In 1999 werkte ik als journalist bij de Heerenveense Courant. ‘Tochtgenoten gezocht voor reis naar Nepal’ zo luidde de kop boven een artikeltje voor de krant. Het ging om een reis in combinatie met een goed doel. ‘’Dat is wat voor mij’’, dacht ik onmiddellijk. Eindelijk zou ik mijn grote droom – de Mount Everest zien – kunnen realiseren.
In overleg met mijn man besloot ik mee te gaan. Hij zou op onze kinderen van tien en negen jaar passen. Tijdens de trekking in Nepal ontmoette ik de zeventienjarige Thakur Dhital uit Gorkha die zijn studie in Kathmandu combineerde met werk als porter voor een trekkingbureau. Hij sprak maar vijf woorden Engels en zat elke avond tijdens onze reis afgezonderd van de groep te studeren.
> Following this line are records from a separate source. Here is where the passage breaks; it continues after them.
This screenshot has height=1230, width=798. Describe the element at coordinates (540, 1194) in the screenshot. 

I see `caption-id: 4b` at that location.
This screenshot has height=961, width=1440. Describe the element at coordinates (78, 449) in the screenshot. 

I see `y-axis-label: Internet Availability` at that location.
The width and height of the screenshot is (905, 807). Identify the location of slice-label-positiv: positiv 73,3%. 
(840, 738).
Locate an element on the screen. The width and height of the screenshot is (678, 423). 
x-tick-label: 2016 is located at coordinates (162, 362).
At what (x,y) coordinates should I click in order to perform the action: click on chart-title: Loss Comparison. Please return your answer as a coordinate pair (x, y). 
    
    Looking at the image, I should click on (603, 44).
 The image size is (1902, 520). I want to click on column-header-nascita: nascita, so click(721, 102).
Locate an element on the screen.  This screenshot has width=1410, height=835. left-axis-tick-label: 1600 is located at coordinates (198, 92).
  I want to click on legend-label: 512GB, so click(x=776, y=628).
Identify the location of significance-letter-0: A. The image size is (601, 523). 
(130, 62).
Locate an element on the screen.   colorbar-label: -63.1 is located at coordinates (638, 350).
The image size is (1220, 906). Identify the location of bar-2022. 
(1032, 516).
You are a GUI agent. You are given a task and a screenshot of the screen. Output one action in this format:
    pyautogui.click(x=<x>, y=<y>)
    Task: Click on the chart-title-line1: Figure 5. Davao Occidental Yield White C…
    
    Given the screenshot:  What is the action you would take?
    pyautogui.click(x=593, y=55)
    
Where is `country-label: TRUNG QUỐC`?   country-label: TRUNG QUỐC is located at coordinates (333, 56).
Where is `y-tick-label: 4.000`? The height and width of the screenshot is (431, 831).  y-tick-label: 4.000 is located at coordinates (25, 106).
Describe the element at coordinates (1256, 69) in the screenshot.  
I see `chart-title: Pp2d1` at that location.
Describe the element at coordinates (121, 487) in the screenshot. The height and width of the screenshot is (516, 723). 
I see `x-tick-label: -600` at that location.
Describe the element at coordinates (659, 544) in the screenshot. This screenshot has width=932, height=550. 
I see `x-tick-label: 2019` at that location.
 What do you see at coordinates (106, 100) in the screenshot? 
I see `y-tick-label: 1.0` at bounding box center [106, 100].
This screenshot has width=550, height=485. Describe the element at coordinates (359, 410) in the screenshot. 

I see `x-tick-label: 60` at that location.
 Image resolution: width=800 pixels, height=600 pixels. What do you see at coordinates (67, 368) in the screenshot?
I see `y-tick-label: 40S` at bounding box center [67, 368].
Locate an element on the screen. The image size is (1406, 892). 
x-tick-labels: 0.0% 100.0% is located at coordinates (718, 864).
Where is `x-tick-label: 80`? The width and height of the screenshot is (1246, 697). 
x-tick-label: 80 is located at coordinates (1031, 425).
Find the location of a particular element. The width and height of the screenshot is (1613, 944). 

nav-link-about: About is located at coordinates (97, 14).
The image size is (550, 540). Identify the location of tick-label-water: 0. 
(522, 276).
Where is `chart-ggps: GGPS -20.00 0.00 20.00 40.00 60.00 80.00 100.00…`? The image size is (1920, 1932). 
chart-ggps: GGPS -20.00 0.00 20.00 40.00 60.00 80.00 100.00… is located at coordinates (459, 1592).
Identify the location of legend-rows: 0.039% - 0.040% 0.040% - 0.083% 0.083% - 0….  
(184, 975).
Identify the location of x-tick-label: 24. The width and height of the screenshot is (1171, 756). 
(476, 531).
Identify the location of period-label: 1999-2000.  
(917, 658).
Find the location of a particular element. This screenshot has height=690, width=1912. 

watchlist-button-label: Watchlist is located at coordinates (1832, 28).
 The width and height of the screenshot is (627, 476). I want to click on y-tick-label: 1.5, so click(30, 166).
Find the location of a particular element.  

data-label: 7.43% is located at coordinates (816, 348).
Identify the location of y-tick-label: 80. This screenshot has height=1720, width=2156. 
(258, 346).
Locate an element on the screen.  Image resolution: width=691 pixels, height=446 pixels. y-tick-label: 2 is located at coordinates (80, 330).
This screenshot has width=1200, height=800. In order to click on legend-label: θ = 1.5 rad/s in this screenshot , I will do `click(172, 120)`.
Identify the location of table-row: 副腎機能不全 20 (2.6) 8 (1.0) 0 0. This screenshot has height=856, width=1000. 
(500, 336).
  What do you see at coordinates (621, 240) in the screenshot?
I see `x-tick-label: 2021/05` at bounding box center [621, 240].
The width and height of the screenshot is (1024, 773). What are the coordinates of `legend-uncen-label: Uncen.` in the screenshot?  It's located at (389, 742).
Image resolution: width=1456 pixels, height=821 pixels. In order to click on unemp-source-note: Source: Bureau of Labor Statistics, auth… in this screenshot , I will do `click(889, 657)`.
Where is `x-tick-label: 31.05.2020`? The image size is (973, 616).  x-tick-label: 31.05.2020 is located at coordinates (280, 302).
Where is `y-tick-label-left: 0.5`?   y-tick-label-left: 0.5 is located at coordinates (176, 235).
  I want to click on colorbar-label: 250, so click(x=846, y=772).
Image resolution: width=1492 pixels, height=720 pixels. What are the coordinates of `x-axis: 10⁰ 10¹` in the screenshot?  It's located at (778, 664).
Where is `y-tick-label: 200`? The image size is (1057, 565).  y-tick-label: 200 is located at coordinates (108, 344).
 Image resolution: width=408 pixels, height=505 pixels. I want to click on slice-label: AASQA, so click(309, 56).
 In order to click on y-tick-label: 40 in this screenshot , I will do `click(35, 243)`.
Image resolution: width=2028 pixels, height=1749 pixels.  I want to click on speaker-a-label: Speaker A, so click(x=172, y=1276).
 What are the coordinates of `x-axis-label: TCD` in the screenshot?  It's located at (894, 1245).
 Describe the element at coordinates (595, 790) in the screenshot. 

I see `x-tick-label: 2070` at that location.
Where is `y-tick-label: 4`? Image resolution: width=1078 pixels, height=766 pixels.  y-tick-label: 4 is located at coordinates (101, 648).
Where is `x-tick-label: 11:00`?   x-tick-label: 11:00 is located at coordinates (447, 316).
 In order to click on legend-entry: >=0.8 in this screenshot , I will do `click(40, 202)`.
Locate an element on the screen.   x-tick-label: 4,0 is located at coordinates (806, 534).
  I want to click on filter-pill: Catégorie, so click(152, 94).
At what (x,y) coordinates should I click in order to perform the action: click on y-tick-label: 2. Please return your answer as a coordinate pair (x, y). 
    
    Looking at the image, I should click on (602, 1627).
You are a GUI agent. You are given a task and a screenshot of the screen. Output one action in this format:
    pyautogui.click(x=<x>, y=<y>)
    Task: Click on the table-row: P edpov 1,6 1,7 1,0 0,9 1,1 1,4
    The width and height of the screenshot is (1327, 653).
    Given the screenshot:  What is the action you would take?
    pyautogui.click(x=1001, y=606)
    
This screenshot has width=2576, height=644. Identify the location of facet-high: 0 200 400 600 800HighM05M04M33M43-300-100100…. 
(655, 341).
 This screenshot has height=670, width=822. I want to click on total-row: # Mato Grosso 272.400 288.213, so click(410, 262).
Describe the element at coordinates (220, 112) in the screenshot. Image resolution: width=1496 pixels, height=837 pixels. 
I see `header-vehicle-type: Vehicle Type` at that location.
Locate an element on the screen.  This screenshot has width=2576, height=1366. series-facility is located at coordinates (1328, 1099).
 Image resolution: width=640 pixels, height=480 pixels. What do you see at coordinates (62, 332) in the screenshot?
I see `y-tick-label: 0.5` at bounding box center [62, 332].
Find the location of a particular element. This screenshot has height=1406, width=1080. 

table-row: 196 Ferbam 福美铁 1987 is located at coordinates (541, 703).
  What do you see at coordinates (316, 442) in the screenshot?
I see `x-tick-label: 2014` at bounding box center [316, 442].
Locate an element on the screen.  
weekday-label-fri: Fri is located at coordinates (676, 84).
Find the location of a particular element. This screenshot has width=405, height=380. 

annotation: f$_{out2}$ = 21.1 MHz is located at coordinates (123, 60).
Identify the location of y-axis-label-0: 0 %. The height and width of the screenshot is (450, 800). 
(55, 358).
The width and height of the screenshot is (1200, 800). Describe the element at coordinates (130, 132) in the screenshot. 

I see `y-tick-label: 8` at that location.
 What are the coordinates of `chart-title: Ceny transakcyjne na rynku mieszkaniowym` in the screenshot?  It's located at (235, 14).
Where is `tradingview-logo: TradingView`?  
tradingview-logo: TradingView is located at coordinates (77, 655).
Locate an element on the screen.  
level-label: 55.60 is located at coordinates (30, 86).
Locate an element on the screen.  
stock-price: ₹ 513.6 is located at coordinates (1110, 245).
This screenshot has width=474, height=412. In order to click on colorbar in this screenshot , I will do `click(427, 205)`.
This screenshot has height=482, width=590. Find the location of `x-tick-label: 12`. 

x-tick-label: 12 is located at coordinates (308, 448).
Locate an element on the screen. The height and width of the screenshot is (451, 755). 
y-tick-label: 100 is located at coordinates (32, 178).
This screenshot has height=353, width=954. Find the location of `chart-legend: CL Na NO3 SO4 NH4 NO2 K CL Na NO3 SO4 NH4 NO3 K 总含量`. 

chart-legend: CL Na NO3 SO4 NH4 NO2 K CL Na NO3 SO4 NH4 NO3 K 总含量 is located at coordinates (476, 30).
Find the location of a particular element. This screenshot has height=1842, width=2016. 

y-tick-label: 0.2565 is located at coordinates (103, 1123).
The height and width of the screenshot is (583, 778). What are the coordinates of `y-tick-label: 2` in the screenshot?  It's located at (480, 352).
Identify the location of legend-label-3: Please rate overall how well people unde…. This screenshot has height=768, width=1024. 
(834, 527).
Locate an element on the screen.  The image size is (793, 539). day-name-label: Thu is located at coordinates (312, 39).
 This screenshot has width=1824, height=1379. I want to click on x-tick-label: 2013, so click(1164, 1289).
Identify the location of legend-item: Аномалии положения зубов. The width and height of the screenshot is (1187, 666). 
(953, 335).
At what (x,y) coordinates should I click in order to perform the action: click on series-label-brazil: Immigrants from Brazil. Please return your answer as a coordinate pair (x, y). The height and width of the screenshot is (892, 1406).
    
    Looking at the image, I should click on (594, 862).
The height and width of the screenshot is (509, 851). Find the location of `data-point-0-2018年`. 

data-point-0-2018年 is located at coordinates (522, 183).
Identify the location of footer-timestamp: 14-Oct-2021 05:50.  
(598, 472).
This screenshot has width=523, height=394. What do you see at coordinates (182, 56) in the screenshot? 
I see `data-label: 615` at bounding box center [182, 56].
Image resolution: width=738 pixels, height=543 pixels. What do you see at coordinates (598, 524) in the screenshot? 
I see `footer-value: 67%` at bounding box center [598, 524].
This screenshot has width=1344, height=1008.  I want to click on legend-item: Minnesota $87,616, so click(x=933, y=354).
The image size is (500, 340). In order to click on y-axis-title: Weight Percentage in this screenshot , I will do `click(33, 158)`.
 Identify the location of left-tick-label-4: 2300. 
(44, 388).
Ik werd geraakt door de enorme armoede in Nepal, maar ook door de veerkracht van de mensen in dit land. Wat een verschil in kansen voor jongeren in Nepal en ons land, dacht ik toen. Ook ontdekte ik dat er maar drie computers op de universiteit met 2000 studenten waren, maar die waren bestemd voor de administratie.